WORK TO BE COMPLETED
Render the items below as a two-column CSV with the headers "element" and "coordinates", one row per item, putting its text and its answer each in a single quoted field with any line breaks replaced by spaces. Leave the pictures out.

Element lookup records
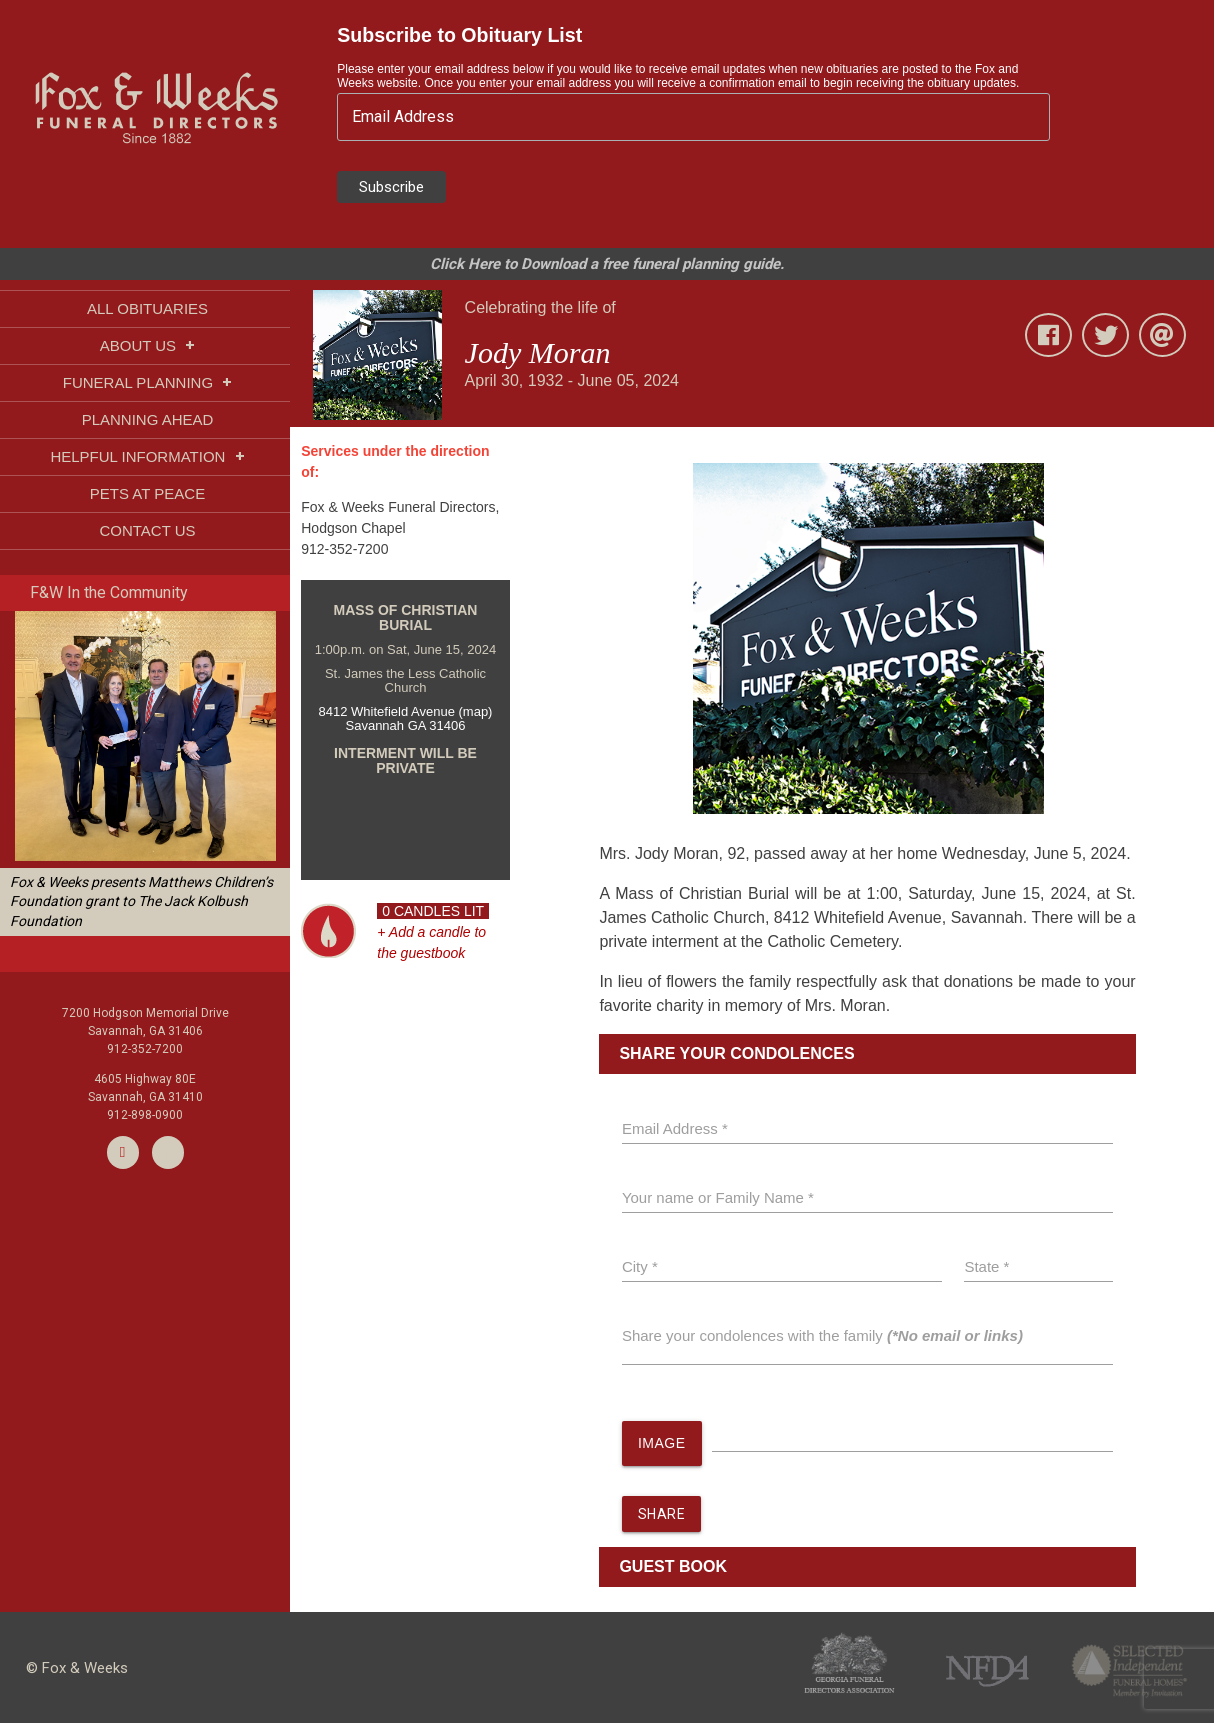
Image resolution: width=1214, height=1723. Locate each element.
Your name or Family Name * (718, 1197)
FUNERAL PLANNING (147, 382)
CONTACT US (147, 530)
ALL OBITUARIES (147, 308)
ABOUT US (148, 345)
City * (640, 1266)
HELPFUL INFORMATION (147, 456)
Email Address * (675, 1128)
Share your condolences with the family (822, 1335)
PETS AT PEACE (147, 493)
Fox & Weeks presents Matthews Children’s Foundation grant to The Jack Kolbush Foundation (141, 901)
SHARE (662, 1514)
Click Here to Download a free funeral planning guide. (607, 264)
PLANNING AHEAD (148, 419)
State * (986, 1266)
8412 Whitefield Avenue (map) (406, 711)
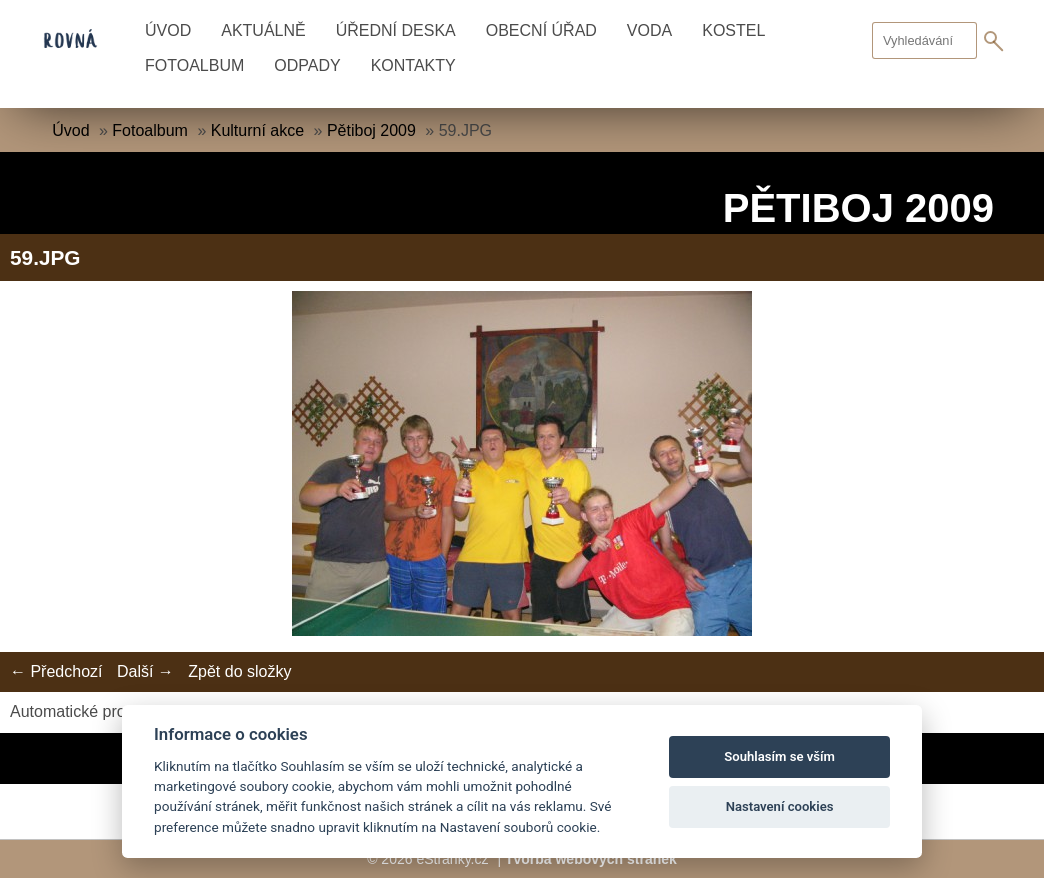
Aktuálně (263, 30)
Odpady (307, 65)
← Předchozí (56, 671)
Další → (145, 671)
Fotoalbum (194, 65)
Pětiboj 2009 (371, 130)
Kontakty (413, 65)
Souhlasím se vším (779, 756)
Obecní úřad (541, 30)
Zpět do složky (239, 671)
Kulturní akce (257, 130)
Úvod (168, 30)
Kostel (733, 30)
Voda (649, 30)
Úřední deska (396, 30)
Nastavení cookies (780, 806)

SOLUTION BELOW
element,coordinates
"Image resolution: width=1214, height=1723. Locate each element. Your name or Family Name *","(718, 1197)"
"FUNERAL PLANNING","(147, 382)"
"CONTACT US","(147, 530)"
"ALL OBITUARIES","(147, 308)"
"ABOUT US","(148, 345)"
"City *","(640, 1266)"
"HELPFUL INFORMATION","(147, 456)"
"Email Address *","(675, 1128)"
"Share your condolences with the family","(822, 1335)"
"PETS AT PEACE","(147, 493)"
"Fox & Weeks presents Matthews Children’s Foundation grant to The Jack Kolbush Foundation","(141, 901)"
"SHARE","(662, 1514)"
"Click Here to Download a free funeral planning guide.","(607, 264)"
"PLANNING AHEAD","(148, 419)"
"State *","(986, 1266)"
"8412 Whitefield Avenue (map)","(406, 711)"
"Aktuálně","(263, 30)"
"Odpady","(307, 65)"
"← Předchozí","(56, 671)"
"Další →","(145, 671)"
"Fotoalbum","(194, 65)"
"Pětiboj 2009","(371, 130)"
"Kontakty","(413, 65)"
"Souhlasím se vším","(779, 756)"
"Obecní úřad","(541, 30)"
"Zpět do složky","(239, 671)"
"Kulturní akce","(257, 130)"
"Úvod","(168, 30)"
"Kostel","(733, 30)"
"Voda","(649, 30)"
"Úřední deska","(396, 30)"
"Nastavení cookies","(780, 806)"